More likely, the extended drought has dried the soil down where that root penetrates, and my usual watering with a soaker hose only replenishes the surface where the neighboring perennials live. Running the sprinkler adds a concentrated dose that filters down. Yesterday, I toyed with the path of the hose to send more water its way.

If the root isn’t happy, it always has that other way of perpetuating itself, its seeds. Hummingbird moths already are active.

Notes: Perennial four o’clocks also were discussed in the 10 August 2008 entry.

Photographs:
1. Perennial four o’clock spread over my new path, 3 July 2012.

2. Back view of flower, 4 July 2008.

3. Plant near the Garden of the Gods, 15 October 2011.

4. Plant near Tierra Amarilla, 17 September 2011.

5. Perennial four o’clock, 20 June 2000, before it began to expand.

6. Seedling by a block walk near a black locust, 30 July 2011.

7. Seedling blooming near winterfat in the shade of a cottonwood, 14 September 2012.

8. Plant beginning to invade the new walk, 20 June 2012. The top picture shows it a month later.

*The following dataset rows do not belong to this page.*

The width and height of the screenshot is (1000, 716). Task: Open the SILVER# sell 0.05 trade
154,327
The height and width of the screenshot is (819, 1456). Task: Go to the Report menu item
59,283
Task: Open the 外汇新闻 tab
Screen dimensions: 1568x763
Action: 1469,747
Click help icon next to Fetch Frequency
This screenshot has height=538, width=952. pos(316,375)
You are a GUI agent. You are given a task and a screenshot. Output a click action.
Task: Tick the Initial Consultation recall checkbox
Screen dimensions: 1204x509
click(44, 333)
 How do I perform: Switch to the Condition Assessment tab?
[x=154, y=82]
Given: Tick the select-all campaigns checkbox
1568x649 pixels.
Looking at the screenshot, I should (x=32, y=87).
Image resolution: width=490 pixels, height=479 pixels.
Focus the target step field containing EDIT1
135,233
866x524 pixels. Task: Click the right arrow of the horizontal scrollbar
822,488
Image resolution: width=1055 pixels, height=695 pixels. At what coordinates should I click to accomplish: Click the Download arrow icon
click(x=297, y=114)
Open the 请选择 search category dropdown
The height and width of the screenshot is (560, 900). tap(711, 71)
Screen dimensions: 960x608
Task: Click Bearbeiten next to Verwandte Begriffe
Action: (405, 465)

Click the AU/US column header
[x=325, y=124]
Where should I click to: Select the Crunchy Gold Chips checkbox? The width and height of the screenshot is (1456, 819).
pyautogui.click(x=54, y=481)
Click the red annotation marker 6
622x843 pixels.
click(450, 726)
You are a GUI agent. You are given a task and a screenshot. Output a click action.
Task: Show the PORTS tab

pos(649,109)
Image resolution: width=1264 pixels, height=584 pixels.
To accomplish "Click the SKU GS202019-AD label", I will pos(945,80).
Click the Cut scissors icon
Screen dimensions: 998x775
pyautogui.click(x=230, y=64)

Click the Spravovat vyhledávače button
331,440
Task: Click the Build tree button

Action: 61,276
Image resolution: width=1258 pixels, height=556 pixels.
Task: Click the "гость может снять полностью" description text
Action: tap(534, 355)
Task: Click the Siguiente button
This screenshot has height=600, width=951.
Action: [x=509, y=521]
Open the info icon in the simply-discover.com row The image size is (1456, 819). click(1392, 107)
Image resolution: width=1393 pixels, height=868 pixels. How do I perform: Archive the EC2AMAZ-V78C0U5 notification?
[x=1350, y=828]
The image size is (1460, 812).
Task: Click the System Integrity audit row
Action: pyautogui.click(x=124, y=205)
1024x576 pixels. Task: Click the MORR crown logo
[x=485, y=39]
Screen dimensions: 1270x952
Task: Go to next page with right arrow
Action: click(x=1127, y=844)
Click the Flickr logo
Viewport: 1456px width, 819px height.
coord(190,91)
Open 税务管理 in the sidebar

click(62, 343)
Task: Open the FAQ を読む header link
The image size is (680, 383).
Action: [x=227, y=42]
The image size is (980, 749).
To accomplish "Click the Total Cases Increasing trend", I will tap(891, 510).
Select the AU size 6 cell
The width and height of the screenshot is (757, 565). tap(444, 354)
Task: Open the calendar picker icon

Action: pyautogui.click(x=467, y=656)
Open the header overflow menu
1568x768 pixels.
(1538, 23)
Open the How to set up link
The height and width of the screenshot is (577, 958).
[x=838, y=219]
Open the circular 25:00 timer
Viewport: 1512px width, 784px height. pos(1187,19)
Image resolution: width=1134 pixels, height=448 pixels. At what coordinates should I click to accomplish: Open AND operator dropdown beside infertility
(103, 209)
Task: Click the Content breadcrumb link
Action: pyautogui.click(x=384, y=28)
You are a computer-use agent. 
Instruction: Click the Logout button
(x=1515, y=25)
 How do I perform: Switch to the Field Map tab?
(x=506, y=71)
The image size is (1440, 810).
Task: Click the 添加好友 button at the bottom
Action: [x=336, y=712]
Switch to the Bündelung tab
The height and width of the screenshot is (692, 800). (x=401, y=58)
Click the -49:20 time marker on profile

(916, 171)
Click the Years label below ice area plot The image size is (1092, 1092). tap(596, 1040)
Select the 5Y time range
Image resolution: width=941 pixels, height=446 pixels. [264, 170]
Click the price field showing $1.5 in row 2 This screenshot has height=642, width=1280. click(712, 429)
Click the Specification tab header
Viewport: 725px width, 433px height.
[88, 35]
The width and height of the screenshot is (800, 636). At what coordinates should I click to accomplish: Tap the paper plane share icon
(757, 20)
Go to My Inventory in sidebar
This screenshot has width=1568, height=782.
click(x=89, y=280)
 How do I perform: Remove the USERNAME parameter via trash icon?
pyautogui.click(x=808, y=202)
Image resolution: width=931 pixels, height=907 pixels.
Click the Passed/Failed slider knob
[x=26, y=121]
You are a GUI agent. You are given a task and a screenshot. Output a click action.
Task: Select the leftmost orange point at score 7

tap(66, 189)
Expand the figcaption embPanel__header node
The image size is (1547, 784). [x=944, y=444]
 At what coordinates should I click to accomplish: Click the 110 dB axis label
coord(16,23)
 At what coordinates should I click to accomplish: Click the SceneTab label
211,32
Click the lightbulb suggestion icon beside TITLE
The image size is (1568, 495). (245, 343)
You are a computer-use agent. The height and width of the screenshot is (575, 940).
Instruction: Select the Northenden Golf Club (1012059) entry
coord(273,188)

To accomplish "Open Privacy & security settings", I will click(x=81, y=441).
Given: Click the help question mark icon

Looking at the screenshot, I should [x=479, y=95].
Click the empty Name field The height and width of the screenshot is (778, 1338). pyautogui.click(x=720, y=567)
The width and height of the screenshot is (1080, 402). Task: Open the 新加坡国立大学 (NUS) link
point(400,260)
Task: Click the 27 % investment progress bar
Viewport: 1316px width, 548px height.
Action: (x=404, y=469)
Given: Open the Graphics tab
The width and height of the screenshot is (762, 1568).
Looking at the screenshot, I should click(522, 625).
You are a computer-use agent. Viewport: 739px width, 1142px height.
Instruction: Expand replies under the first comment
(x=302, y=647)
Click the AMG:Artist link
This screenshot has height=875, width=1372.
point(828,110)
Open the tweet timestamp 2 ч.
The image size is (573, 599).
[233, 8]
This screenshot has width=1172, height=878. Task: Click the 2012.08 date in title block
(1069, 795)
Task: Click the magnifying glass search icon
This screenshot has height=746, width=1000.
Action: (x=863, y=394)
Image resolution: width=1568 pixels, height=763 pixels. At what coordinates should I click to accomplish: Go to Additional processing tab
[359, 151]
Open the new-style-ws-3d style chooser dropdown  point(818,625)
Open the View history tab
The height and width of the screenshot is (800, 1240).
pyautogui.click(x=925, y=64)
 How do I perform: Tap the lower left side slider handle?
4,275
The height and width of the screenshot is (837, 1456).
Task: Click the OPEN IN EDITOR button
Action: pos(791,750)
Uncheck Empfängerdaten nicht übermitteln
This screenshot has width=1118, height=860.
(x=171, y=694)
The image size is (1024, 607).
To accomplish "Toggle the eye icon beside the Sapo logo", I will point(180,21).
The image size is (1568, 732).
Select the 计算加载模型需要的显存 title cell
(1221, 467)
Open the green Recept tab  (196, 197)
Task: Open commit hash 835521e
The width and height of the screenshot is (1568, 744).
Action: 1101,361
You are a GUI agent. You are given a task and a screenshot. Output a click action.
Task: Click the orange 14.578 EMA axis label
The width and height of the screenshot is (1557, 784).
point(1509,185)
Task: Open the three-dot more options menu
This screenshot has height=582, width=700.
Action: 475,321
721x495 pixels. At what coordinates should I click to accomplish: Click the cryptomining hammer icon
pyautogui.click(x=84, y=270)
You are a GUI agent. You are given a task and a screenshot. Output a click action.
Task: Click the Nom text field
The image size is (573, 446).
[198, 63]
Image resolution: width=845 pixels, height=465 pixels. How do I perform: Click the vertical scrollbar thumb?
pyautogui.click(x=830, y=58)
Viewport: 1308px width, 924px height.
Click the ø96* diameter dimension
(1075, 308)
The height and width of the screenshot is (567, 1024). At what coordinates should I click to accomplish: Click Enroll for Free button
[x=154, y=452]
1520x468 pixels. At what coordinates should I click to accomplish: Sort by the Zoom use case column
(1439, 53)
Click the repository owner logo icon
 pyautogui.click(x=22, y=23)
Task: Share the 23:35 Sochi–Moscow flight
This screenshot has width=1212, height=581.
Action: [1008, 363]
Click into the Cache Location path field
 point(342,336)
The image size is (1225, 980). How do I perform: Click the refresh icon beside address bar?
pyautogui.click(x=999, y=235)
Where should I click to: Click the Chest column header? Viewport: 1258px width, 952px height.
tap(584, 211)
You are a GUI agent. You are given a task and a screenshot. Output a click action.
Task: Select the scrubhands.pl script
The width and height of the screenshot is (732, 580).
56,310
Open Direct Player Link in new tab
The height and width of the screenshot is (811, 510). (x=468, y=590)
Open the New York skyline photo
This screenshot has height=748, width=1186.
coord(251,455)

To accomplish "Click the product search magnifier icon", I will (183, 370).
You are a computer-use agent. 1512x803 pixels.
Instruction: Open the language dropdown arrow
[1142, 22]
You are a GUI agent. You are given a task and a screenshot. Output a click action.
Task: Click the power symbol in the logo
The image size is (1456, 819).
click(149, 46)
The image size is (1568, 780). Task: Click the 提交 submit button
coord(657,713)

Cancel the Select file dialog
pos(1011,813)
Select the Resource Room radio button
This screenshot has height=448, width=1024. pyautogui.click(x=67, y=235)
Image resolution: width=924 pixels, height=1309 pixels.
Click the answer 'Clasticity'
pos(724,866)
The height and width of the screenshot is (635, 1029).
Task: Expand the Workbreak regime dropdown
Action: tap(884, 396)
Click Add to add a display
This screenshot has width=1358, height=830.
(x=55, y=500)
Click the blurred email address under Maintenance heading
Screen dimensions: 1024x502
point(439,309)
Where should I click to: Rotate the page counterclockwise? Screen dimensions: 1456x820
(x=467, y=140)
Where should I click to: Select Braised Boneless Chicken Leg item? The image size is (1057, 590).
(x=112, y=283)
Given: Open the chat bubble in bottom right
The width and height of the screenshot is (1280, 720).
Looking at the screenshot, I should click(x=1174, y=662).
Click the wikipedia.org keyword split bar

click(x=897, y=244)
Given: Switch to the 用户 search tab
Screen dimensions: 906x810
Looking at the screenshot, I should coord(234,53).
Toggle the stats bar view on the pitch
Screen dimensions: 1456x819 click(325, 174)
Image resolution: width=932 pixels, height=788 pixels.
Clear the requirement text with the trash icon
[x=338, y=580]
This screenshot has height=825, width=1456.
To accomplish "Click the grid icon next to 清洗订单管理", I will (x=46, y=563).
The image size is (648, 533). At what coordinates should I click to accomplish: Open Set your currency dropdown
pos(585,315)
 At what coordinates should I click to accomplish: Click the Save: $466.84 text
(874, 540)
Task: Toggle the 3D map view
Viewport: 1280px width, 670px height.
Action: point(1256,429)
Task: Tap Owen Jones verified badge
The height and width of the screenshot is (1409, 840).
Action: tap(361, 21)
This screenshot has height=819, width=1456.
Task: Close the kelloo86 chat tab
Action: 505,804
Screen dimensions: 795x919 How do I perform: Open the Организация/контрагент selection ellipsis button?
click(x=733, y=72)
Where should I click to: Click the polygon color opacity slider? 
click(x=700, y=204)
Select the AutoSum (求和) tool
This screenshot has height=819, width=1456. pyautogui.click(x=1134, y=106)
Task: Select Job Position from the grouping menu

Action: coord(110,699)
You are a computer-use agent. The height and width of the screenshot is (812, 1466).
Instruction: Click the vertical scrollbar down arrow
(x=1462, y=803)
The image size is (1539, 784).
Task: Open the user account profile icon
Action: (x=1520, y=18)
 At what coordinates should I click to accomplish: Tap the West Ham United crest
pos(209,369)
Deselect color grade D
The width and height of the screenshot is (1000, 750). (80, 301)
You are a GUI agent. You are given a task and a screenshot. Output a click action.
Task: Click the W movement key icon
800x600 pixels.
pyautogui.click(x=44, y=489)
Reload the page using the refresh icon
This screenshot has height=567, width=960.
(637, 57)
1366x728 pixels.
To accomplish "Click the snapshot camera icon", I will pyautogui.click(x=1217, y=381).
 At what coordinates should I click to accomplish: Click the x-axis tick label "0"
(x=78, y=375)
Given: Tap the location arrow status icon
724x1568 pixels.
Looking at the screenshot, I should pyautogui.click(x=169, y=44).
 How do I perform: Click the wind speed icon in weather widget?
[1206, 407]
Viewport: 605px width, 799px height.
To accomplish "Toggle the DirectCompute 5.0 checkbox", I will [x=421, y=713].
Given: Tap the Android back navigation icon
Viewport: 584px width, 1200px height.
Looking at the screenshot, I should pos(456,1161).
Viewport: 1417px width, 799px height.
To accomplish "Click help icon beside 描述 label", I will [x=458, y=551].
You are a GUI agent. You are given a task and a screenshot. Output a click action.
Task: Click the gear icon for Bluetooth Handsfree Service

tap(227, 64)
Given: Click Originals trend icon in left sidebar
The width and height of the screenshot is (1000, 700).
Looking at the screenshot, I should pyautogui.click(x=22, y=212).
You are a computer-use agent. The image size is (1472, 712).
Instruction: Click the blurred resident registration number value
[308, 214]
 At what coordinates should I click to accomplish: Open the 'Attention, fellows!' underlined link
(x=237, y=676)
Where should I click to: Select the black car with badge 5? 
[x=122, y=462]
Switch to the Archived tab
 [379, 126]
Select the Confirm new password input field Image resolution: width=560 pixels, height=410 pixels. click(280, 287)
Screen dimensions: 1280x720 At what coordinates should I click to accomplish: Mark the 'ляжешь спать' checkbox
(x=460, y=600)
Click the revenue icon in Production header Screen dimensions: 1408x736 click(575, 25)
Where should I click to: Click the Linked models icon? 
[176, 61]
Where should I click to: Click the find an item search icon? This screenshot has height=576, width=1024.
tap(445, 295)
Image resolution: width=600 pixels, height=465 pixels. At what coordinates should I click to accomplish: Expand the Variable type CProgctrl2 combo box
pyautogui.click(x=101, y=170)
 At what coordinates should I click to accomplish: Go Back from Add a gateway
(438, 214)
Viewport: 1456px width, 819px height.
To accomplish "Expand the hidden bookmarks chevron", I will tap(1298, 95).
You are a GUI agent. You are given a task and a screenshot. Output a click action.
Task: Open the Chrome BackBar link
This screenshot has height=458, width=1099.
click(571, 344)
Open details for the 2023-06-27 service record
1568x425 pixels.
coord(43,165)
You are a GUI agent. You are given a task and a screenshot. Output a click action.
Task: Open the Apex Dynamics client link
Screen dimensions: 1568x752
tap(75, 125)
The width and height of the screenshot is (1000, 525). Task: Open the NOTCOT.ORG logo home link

9. Debris of plant this spring, after it has been walked on, 19 May 2013.  To give an idea of scale, blocks are 8" x 16". The colony covered five blocks, or more than 4'. It was longer along the garage. Its length was close to 3'.

10. Main plant emerging, 22 May 2013.  White is winterfat debris from a shrub that grows to the southwest.


11. One of its near seedlings yesterday, 25 May 2013. It also didn’t emerge until I ran the sprinkler.